Hiroshi was a team leader at RIKEN Biosystems Dynamics Research until March 2023, but has moved to India as Visiting Professor in National Center for Biological Sciences, and Distinguished Visiting Professor in Ashoka University. Born in Japan, he initially studied medicine but was later trained as a cancer cell biologist through 5 years of post-doc in National Institute of Health, USA. He began to study cell differentiation of embryonal carcinoma cells when he became assistant professor in Newfoundland, Canada. He eventually returned to Japan in 1988 and stayed in Osaka University until 2017 where he studied developmental biology.
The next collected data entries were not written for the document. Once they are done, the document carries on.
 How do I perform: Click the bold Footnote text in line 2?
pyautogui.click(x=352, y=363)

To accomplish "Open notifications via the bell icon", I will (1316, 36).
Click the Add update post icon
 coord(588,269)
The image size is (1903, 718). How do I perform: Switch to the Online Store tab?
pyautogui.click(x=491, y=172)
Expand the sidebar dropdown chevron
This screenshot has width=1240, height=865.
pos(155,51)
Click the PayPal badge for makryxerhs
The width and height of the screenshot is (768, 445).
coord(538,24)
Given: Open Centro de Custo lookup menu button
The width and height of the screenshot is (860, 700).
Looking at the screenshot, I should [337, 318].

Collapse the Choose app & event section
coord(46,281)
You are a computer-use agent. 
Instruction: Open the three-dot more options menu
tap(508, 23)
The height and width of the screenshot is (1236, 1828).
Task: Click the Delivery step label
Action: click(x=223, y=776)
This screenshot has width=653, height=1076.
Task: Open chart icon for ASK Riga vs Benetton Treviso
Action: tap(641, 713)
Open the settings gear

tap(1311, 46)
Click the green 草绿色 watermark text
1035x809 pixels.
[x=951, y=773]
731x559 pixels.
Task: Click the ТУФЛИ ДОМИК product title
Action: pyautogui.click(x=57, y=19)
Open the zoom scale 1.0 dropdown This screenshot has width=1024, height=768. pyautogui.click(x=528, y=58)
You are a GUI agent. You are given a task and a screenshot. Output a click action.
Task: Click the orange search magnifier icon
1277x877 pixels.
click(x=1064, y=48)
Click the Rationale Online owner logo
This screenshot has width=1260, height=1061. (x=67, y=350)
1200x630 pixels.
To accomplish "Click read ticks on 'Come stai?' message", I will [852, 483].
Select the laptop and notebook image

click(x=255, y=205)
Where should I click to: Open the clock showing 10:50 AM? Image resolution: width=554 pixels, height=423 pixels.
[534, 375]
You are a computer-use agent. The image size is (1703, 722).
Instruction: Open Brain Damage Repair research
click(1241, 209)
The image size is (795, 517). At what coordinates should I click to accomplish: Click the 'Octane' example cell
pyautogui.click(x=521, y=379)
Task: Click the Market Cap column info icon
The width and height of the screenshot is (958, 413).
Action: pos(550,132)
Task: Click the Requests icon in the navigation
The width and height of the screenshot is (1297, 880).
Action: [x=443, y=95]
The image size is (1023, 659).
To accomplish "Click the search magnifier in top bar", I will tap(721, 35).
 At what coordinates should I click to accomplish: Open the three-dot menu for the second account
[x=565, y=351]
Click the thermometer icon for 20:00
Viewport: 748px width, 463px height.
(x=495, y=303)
Hiroshi was elected to Associate Member of European Molecular Biology Organization in 2016, and was awarded the Keio Medical Science Prize in 2014.
Visiting Professor, National Centre for Biological Sciences, Tata Institute of Fundamental Research Distinguished Visiting Professor, Ashoka University
Interest and expertise
Biochemistry and molecular cell biology
Cell biology (incl molecular cell biology)
Microbiology, immunology and developmental biology
Developmental biology, Genetics (excluding population genetics)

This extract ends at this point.